With construction spending at a 7-year high, single-family home starts up 19 percent year over year, and hiring at pre-recession highs despite a widespread shortage of skilled workers, it’s no secret within the industry that things have picked back up and then some.
And though financial analysts have largely taken a wait-and-see approach before hailing the industry’s rebound, most are now willing to label the industry as “booming,” and some are even going so far as to saying it’s turned into a full-fledged economic engine for the U.S. economy.
According to a report from MarketWatch, construction added 1.3 percentage points to a “solid 3.7% annual gross domestic product” in the U.S. during the second quarter. And the industry currently makes up nearly 5 percent of the country’s GDP, according to a note to clients from IHS Global Insight economist Patrick Newport.

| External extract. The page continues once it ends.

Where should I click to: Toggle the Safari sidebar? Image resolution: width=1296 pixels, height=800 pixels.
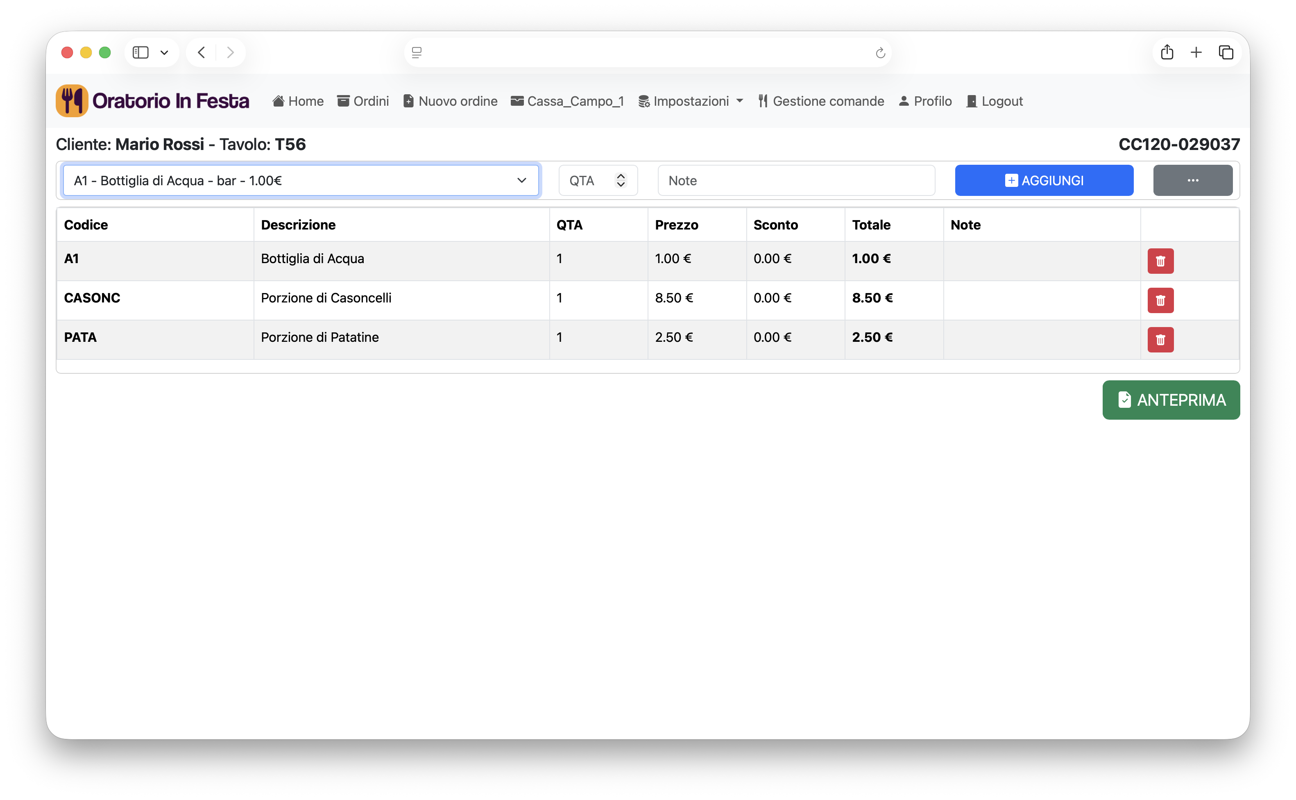pos(140,52)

Though some analysts feared a bit of backsliding from the industry in the third quarter, the July spending report from the Commerce Department assuaged any of those concerns, the MarketWatch report says. Thanks to private construction, particularly that of single-family homes, U.S. construction spending has reached $1.08 trillion, the highest level since May 2008.
“The overall impression from the past few months is that the construction sector overall is the strongest part of the economy, with spending up at a remarkable 26% annualized rate in the three months to July,” Ian Shepherdson, chief economist at Pantheon Macroeconomics, told the publication.